Playing the Pregnancy Race Card: "... As far as supposedly vulnerable populations go, it appears black women have no trouble finding abortion providers: 49% of abortions are performed on white women and 40% on black women despite the fact that black women of childbearing age make up only 14% of the population.".

AuthorSingleton, Marilyn M.
PositionMEDICINE & HEALTH

NOW THAT IT IS the political season where divisiveness rules the day, the bevy of president wannabes' interest in maternal health is suspect. After all, none of them have joined the many maternal health advocates who praised Pres. Donald Trump for signing into law the Preventing Maternal Deaths Act, which gives grants to the states to help identify the causes of maternal mortality.

According to the Centers for Disease Control and Prevention, African-American and American Indian/Alaska Native women are about three times as likely to die from a pregnancy-related cause as white women. These politicians are neither epidemiologists nor medical personnel, yet they have diagnosed differences in maternal outcomes of black women as a product of racism. Their racial pandering serves to foment disharmony rather than initiate an honest examination of the problem.

Of course, those vying for political real estate will not preface their theories with some medical facts: uterine leiomyomas (fibroids), a cause of postpartum hemorrhage, are present in three times as many black women as white women, or that the higher rates of high blood pressure in African-Americans may be due to a gene that makes them more salt sensitive. Perhaps this contributes to the 50% higher incidence of hypertension of pregnancy (pre-eclampsia/eclampsia) in black women than in any other racial or ethnic group.

* _Data for analysis_
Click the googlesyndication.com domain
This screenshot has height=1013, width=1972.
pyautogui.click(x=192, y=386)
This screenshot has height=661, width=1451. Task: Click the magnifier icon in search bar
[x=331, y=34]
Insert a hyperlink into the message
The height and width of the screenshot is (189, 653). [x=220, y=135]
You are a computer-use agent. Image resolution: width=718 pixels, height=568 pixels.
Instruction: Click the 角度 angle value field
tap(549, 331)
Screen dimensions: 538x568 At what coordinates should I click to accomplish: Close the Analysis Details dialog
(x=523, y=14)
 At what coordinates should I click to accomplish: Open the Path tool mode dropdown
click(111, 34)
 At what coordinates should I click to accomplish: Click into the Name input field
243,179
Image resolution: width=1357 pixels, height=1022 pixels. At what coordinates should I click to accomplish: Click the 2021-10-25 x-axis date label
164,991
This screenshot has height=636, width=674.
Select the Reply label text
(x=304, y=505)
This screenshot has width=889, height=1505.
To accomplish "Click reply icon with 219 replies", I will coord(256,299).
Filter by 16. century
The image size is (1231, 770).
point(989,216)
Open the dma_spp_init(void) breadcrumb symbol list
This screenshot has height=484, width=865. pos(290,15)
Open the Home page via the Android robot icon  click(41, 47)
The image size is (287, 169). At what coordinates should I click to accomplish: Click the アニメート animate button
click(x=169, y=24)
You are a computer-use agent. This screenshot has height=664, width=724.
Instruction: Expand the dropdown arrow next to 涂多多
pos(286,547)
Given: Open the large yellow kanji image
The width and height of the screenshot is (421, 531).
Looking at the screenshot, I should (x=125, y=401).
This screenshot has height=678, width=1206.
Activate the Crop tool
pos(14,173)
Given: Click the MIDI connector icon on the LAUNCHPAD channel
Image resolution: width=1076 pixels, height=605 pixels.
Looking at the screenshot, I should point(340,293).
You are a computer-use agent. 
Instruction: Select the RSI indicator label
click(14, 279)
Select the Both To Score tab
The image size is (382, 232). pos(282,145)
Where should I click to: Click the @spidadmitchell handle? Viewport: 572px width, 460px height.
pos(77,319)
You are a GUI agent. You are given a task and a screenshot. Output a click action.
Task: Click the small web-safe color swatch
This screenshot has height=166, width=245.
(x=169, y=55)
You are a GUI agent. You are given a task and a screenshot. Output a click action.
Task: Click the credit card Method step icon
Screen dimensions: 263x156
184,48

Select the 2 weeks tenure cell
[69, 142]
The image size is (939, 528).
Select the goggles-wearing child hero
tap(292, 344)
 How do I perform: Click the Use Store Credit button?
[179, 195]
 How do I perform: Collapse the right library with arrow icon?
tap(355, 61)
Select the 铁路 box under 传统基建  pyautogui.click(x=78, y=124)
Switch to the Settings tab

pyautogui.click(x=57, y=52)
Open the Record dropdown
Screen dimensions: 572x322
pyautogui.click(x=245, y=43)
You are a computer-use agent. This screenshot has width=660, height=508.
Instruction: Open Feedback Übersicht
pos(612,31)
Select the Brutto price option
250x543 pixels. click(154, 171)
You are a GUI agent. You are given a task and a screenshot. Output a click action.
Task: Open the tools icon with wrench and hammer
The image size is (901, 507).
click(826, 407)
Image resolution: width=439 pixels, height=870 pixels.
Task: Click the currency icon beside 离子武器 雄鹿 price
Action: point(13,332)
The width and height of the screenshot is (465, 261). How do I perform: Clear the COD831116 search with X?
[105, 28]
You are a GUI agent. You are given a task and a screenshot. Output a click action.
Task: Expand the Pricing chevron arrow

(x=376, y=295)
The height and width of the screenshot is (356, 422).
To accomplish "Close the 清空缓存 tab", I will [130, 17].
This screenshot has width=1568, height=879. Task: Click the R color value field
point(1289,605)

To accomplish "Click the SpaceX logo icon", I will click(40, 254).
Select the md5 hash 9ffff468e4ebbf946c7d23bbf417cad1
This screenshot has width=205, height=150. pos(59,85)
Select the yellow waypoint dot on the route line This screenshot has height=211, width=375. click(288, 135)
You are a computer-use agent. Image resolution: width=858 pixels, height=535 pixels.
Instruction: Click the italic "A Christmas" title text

* _Exercise set_
1) Print the passage of the maternal health article between "Of course, those" and "or ethnic group.", inclusive, word for word.
2) Write the next part of the maternal health article, picking up after its final sentence.
The listing above comes from a source separate from the maternal health article.

* _Answers given_
1)
Of course, those vying for political real estate will not preface their theories with some medical facts: uterine leiomyomas (fibroids), a cause of postpartum hemorrhage, are present in three times as many black women as white women, or that the higher rates of high blood pressure in African-Americans may be due to a gene that makes them more salt sensitive. Perhaps this contributes to the 50% higher incidence of hypertension of pregnancy (pre-eclampsia/eclampsia) in black women than in any other racial or ethnic group.

2)
White and Hispanic women substantially have the same rate of the disease, while Asian and Pacific Island women have the lowest rate of any ethnic group. A noted black female obstetrician patient safety and risk management specialist called the cause of pre-eclampsia a "mystery," noting, "Older schools of thought attempted to use socioeconomic status as a reason to explain the problem, but it doesn't hold up under statistical analysis."

Do these politicians who label medical personnel as racists also tell you that 11% of obstetrician-gynecologists are black women (same as the general black population) and they are more likely than white or Asian obgyns to practice in federally funded underserved areas and areas with high poverty levels? Are these physicians racists?

Health problems are multifactorial and must be researched rigorously. While bias and social factors cannot be ignored, painting medical care personnel as racists will not advance the conversation, nor will depriving medical personnel of their religious rights eliminate discrimination in the delivery of medical care.